GIVEN TEXT:

The aim of this script is to reduce the number of outstanding jobs (Workbank) related to a specific competence using the strategic framework for benefit and assessment stratergy. This will done in two steps:

First stage indicators:
1. Number of jobs associated to retrained competences delivered (i.e. number of completed jobs).
2. Number of jobs delivered on per team member basis (i.e. number of completed jobs/ team size).
3. Successfully completed jobs as a proportion of the total required jobs (i.e. completed jobs / required jobs).

Second stage indicators:
1. Workbank backlog associaed to retained competences

All this will be answered for pre and post intervention with the date of intervention taken as September 2021 by using the folowing steps in the script.

1.  Get all file paths and read files
2. Pre process the data
3. Join Backlog data to plan vs completed
4. Merge the competence held 
5. Join team size
6. Recommendations taken up to date
7. Workbank KPIs

## 1. Get all file paths and read files

#### 1.A. Import relavent libraries

In [2]:
import pandas as pd
pd.set_option('display.float_format', lambda x: '%.3f' % x) # Supress scientific notation
import numpy as np
from azure.storage.blob import BlobServiceClient
import os
import pyodbc
from io import StringIO, BytesIO
import io

#### 1.B Define connections to SQL tables and Azure Storage blobs

In [3]:
# Define the connection to SQL database
#conn = pyodbc.connect( # SQL server
                       # name of SQL data base
                        # UID =
                       # Password
#                      ) # databasename

# To connect to Azure devp envirnoment                        
#STORAGEACCOUNTURL= ''
#STORAGEACCOUNTKEY= ''
#CONTAINERNAME= ''
#blob_service_client_instance_devp = BlobServiceClient(account_url=STORAGEACCOUNTURL, credential=STORAGEACCOUNTKEY)

# To connect to Azure test envirnoment                        
#STORAGEACCOUNTURL= ''
#STORAGEACCOUNTKEY= ''
#CONTAINERNAME= ''
#blob_service_client_instance_devp = BlobServiceClient(account_url=STORAGEACCOUNTURL, credential=STORAGEACCOUNTKEY)

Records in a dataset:
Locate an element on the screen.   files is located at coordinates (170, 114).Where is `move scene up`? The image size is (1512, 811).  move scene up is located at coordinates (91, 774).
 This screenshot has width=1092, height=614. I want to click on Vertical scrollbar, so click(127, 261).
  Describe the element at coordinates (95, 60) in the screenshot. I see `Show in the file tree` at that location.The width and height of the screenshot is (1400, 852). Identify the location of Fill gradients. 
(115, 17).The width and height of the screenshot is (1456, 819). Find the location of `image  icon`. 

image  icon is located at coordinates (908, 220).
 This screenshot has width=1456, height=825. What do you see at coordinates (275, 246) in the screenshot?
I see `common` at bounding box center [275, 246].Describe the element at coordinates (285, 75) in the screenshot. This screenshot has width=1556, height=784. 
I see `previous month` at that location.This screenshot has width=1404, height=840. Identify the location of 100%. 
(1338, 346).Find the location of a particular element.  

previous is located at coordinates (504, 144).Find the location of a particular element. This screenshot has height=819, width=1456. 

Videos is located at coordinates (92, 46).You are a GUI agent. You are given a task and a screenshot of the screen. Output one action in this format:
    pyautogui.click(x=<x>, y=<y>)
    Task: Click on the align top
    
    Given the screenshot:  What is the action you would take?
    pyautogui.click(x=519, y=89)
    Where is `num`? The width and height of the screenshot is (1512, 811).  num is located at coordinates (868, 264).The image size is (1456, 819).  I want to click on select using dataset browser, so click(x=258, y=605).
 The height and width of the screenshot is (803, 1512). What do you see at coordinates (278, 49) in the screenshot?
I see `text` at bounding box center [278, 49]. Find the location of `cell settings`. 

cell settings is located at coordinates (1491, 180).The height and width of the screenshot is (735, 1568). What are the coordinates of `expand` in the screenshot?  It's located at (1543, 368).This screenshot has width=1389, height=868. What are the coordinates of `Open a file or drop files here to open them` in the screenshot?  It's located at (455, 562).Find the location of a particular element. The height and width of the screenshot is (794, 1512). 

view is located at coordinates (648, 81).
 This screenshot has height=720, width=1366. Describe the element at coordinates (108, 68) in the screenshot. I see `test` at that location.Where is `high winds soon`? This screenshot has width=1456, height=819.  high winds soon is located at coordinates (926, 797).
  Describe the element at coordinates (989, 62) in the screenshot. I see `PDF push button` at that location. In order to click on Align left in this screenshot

EXERCISES TO COMPLETE:
**a.** In the Workbank script, what date is taken as the date of intervention?
**b.** Please retype the part of the Workbank script starting with "The aim of this" and going on through "jobs / required jobs).".
**c.** Write what comes next in the Workbank script, picking up after its last line.

WRITTEN RESPONSES:
**a.** September 2021.

**b.**
The aim of this script is to reduce the number of outstanding jobs (Workbank) related to a specific competence using the strategic framework for benefit and assessment stratergy. This will done in two steps:

First stage indicators:
1. Number of jobs associated to retrained competences delivered (i.e. number of completed jobs).
2. Number of jobs delivered on per team member basis (i.e. number of completed jobs/ team size).
3. Successfully completed jobs as a proportion of the total required jobs (i.e. completed jobs / required jobs).

**c.**
# To connect to Azure staging envirnoment                        
#STORAGEACCOUNTURL= ''
#STORAGEACCOUNTKEY= ''
#CONTAINERNAME= ''
#blob_service_client_instance_devp = BlobServiceClient(account_url=STORAGEACCOUNTURL, credential=STORAGEACCOUNTKEY)

# To connect to Azure prod envirnoment                        
#STORAGEACCOUNTURL= ''
#STORAGEACCOUNTKEY= ''
#CONTAINERNAME= ''
#blob_service_client_instance_devp = BlobServiceClient(account_url=STORAGEACCOUNTURL, credential=STORAGEACCOUNTKEY)


#### 1.C Define all the Functions used in the script

In [4]:
# Define a funtion to read csv files directly from azure data storage
def download_csv(BLOBNAME,header_row):
    blob_client_instance = blob_service_client_instance_devp.get_blob_client(CONTAINERNAME, BLOBNAME, snapshot=None)
    blob_data = blob_client_instance.download_blob()
    with BytesIO() as f:
        blob_data.readinto(f)
        f.seek(0)
        data = pd.read_csv(f,header=header_row)   
    return data

# Rename columns
def rename_column(table_name):
    table_name.columns = table_name.columns.str.replace(' ', '')
    table_name.columns = table_name.columns.str.lower()

# Save csv files and upload to azure blob storage
def save_outputs_azure_blobs(output_name1,output_name2,azure_environment):
    output_name1.to_csv(output_name2, index = False)
    # Create a blob client using the local file name as the name for the blob
    blob_client = azure_environment.get_blob_client(container='output', blob='static/benefitTracking/Workbank/{tmp2}'.format(tmp2=output_name2))
    # Upload the created file
    with open(output_name2, "rb") as data:
        blob_client.upload_blob(data,overwrite=True)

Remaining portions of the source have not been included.